Türkiye Cumhuriyeti’ne dayatılan dönüşümün sosyal, ekonomik, psikolojik ve siyasal şartları, bu talepleri bir talimat gibi algılayan sadık hizmetkârları ve ilkesiz siyaset tüccarları tarafından kayıp yıllar içerisinde adım adım olgunlaşmıştır.

Milletçe yaşamaya başladığımız buhranın kaçınılmaz sonucu;

  • Mali yapımızda ve milli sermayemizde güçsüzlük ve yabancılaşma;
  • Ekonomik yapımızda taviz ve teslimiyet,
  • Sosyal yapımızda güvensizlik ve kargaşa,
  • Siyasi yapımızda ilkesizlik ve istismar,
  • Milli kimlikte çözülme ve ayrışma,
  • Ahlâki bünyemizde çürüme ve yozlaşma,
  • Uluslararası ilişkilerde ise şantaj ve dayatma olarak bütün şiddetiyle karşımızdadır.

Bu gelişme Sevr’e boyun eğen, Mondros’u imzalayan son Osmanlı hükümetlerinin girdiği sarmalla benzerlikler göstermektedir.

Türkiye yaklaşık bir asır sonra, yine uluslararası iktisadi mahkûmiyetin neden olduğu bir stratejik denklemin içine hapsolmuştur.

Gelinen nokta, Cumhuriyetin kuruluşu ile elde edilen kazanımlarla, devlet ve millet hayatımızın temelini oluşturan kurucu ilkelerin bir yol ayrımına sürüklendiğini ortaya koymaktadır.

Bu karanlık gidişe dur denilemez ve bir son verilemez ise, ülkemiz önce iki dilli ve iki ortaklı, gelişmelere göre çok dilli ve çok ortaklı bir federal devlet yapılanmasına doğru hızla sürüklenmektedir.

Türkiye Cumhuriyetinin yıkımı anlamına gelecek bu sözde formüller, maalesef artık bazı çevrelerce makul bulunmaya, girilen çıkmaz sokaktan bir kurtuluşun reçetesi olarak dillendirilmeye başlanmıştır.

İşin üzücü ve hayret uyandırıcı yanı, bir türlü durdurulamayan terörün vesayetinde bulunan yıkıcı ve bölücü taleplerin, kendilerini aydın ilan eden çevrelerce, çağdaşlaşmanın ve Avrupalı olmanın bir gereği olarak algılanması ve bu dayatmaların bilimsel ve akademik gelişme şeklinde sunulmaya çalışılmasıdır.

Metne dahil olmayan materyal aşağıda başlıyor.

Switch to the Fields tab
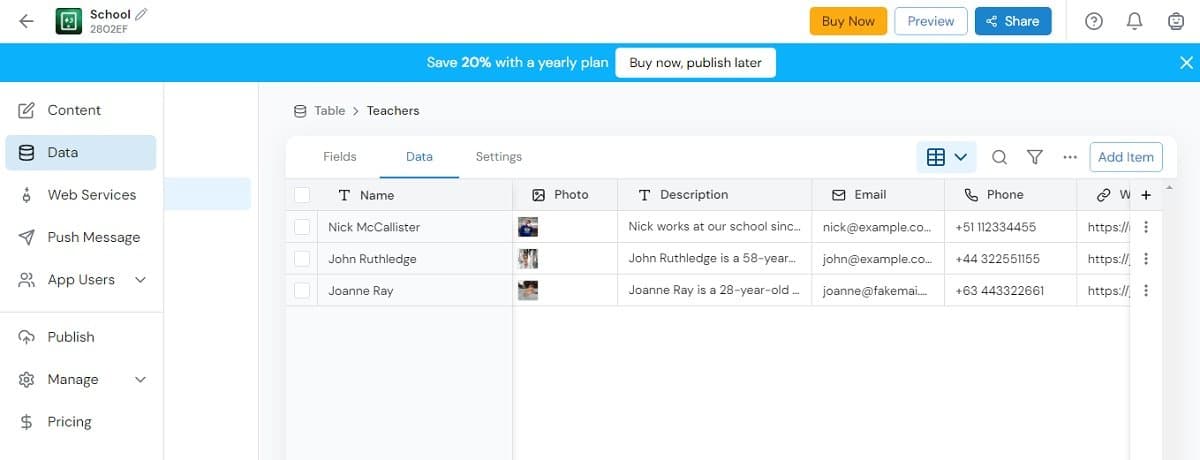The width and height of the screenshot is (1200, 460). [x=340, y=157]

Bu mihraklar, çağımızın, vazgeçilmez bir gerçeği olan “demokrasi, özgürlükler, insan hakları” gibi sihirli sözcükleri basamak yaparak, sözde gelişmiş toplum projelerinin kılıfını hazırlamakta mahir hale gelmişlerdir.

Yerli ve yabancı mekanizmaların yardım ve kontrolünde, topluma ustaca dayatılan “demokratikleşme, çok kültürlülük, alt kimliklerin siyasallaşması, ana dilde eğitim, bölücülüğe ve teröre af ve yerel yönetimlere özerklik” gibi yıkım projelerinin ilerleme kaydetmesi durumunda, bu badireden ne cumhuriyetimizin ve ne de milletimizin bütünlük içinde ve salimen çıkması mümkün görülmemektedir.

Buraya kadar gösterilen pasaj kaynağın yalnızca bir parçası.